▸ **Short exercise**:
Reproduce the items verbatim, from the start of them through the line that contains "I will coord(211,123).".

▸ **Exercise materials**:

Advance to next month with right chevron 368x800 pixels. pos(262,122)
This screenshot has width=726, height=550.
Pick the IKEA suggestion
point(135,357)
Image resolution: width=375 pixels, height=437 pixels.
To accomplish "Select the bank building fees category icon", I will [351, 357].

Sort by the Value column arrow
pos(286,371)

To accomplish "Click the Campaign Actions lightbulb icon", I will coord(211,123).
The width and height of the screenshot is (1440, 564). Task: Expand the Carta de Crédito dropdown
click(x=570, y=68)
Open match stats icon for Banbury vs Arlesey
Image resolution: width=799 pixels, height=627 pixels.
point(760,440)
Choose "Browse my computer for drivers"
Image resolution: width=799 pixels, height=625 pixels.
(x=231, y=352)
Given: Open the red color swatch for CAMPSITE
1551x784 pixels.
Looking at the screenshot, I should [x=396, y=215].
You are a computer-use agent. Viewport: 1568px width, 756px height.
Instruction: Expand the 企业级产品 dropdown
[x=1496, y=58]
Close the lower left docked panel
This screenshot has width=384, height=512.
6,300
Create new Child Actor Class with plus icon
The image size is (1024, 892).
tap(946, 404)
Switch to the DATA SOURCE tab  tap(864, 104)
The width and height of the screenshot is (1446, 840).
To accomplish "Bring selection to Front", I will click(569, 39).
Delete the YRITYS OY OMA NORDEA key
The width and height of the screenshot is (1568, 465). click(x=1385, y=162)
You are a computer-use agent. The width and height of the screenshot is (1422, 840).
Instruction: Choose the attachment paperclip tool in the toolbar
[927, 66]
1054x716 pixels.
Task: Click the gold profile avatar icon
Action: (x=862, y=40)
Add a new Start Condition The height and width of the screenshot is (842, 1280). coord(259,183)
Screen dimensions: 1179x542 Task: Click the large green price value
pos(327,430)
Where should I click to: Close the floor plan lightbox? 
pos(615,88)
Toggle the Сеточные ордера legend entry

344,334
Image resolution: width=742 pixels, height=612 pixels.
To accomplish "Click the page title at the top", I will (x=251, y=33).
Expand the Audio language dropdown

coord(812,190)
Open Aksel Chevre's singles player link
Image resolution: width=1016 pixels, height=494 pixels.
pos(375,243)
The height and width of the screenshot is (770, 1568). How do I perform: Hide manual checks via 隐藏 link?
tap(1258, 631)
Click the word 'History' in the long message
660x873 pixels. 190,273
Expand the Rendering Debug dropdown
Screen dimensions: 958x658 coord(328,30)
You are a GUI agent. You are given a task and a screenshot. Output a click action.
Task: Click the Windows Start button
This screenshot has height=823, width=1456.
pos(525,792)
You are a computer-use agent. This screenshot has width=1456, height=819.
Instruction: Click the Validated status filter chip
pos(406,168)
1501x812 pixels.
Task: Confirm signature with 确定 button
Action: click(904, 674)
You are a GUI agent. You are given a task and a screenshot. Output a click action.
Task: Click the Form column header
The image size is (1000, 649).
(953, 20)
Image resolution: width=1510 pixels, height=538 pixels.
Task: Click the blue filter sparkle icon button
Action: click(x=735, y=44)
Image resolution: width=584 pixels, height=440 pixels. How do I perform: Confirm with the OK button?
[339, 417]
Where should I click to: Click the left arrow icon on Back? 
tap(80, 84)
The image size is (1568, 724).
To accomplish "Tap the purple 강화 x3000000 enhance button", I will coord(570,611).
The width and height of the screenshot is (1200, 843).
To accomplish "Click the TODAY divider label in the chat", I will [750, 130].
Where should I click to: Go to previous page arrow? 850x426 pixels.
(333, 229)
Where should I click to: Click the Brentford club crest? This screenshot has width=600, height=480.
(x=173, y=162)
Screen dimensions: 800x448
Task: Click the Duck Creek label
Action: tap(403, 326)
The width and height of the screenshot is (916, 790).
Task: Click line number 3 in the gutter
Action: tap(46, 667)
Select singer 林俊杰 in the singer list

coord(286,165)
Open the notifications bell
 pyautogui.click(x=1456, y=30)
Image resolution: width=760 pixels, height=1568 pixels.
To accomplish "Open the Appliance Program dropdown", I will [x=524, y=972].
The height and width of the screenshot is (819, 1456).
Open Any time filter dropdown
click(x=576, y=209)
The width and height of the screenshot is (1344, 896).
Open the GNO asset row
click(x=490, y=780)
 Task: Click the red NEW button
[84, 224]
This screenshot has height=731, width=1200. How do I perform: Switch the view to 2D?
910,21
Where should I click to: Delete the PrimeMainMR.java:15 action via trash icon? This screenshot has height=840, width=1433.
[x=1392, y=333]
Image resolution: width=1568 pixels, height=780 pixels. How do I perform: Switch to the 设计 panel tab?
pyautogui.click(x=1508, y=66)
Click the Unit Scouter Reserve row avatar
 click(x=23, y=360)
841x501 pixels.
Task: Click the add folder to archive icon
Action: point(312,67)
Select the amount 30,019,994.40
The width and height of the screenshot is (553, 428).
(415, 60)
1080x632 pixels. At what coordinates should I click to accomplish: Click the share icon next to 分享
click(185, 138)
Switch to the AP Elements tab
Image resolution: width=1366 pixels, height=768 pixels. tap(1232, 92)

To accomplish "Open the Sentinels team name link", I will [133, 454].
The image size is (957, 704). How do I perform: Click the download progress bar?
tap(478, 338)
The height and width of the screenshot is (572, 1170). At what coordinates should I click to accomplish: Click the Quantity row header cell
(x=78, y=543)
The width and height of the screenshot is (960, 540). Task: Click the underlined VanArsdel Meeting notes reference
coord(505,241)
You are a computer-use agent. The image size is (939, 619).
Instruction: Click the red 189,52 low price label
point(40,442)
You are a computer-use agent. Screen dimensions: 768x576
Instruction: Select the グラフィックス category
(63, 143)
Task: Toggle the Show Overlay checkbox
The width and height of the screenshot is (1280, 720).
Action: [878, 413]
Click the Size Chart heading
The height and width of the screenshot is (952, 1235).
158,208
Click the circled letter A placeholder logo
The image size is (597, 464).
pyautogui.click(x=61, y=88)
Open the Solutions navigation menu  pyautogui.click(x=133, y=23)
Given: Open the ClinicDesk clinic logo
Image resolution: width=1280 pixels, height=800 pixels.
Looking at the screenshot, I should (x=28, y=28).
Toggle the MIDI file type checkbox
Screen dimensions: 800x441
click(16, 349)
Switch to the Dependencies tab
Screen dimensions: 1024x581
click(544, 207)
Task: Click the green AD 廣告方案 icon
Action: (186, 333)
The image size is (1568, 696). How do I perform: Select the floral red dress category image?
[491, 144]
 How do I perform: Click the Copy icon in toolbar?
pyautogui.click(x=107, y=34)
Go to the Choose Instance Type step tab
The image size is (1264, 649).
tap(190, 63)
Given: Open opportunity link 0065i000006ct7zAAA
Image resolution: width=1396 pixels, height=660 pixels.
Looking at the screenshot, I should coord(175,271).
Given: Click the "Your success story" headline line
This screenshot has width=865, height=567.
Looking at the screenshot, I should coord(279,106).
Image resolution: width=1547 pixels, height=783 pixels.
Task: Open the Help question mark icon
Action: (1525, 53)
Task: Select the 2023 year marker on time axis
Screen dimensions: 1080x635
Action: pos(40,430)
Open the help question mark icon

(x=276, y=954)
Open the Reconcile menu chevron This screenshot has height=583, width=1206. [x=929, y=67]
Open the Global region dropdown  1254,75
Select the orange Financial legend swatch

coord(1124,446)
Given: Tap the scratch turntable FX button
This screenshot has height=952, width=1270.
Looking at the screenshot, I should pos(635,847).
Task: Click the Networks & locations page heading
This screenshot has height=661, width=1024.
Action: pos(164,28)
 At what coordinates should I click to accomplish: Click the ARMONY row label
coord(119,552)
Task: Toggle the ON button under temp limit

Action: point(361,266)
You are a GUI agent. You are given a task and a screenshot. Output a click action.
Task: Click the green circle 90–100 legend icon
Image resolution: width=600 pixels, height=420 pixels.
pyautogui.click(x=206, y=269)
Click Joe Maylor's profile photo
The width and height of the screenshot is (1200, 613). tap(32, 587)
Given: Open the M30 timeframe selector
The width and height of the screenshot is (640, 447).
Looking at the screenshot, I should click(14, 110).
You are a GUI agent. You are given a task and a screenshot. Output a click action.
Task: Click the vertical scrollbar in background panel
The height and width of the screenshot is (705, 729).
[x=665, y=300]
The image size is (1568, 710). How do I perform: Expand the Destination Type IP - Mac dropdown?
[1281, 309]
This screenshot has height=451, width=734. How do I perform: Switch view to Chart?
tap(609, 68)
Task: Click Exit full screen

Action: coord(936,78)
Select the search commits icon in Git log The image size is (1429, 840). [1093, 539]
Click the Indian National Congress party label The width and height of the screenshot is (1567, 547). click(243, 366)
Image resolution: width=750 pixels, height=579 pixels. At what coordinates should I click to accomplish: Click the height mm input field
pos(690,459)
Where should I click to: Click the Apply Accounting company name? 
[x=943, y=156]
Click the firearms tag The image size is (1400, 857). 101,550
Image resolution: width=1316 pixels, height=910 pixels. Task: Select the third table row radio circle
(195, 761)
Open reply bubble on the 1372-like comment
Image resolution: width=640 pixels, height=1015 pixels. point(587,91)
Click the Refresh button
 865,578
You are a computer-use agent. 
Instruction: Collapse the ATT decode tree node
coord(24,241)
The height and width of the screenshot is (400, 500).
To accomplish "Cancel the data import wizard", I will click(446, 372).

▸ **Exercise result**:
Advance to next month with right chevron 368x800 pixels. pos(262,122)
This screenshot has width=726, height=550.
Pick the IKEA suggestion
point(135,357)
Image resolution: width=375 pixels, height=437 pixels.
To accomplish "Select the bank building fees category icon", I will [351, 357].

Sort by the Value column arrow
pos(286,371)

To accomplish "Click the Campaign Actions lightbulb icon", I will coord(211,123).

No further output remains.